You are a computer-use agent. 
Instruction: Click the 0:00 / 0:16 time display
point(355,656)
------------
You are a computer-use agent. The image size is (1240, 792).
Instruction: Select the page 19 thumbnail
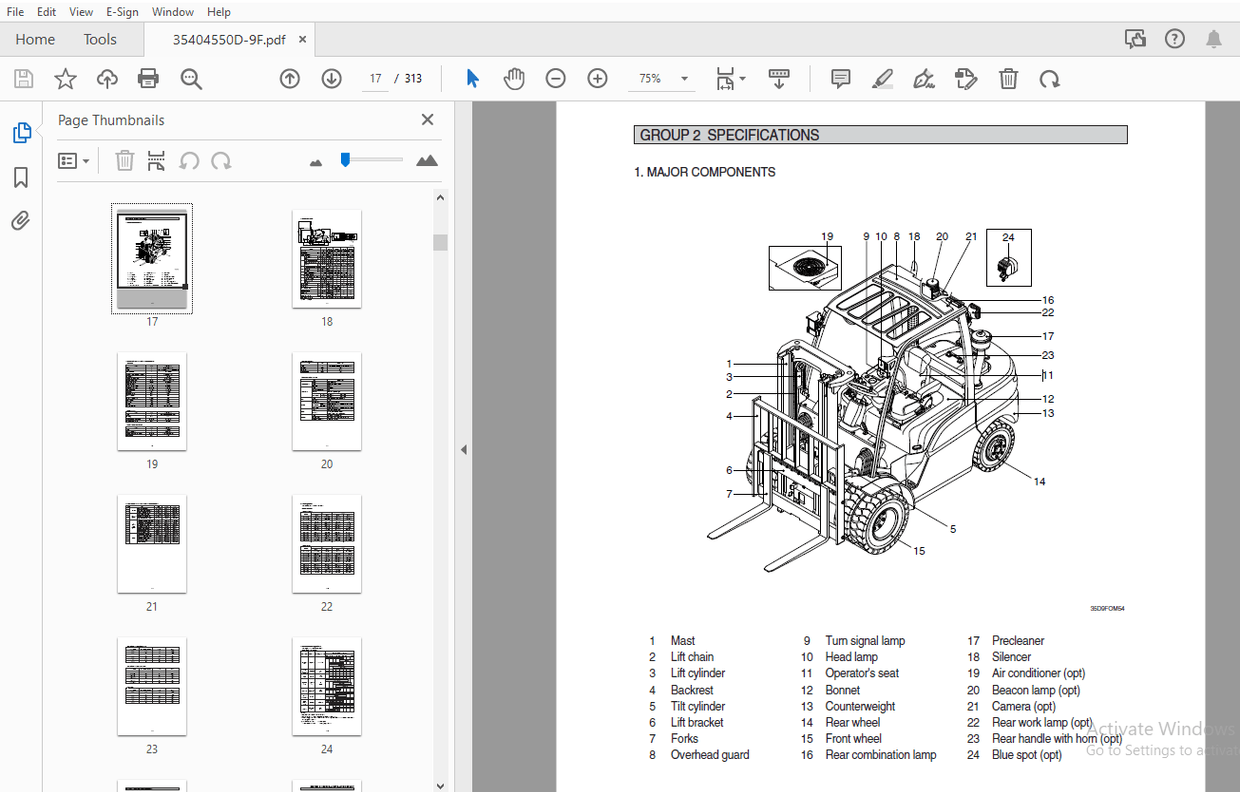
------------
*Work to complete:*
The word "computer" appears in some lines of the data. Copy every one of those lines.

*Solution to this task:*
You are a computer-use agent. 
You are a computer-use agent. The image size is (1240, 792).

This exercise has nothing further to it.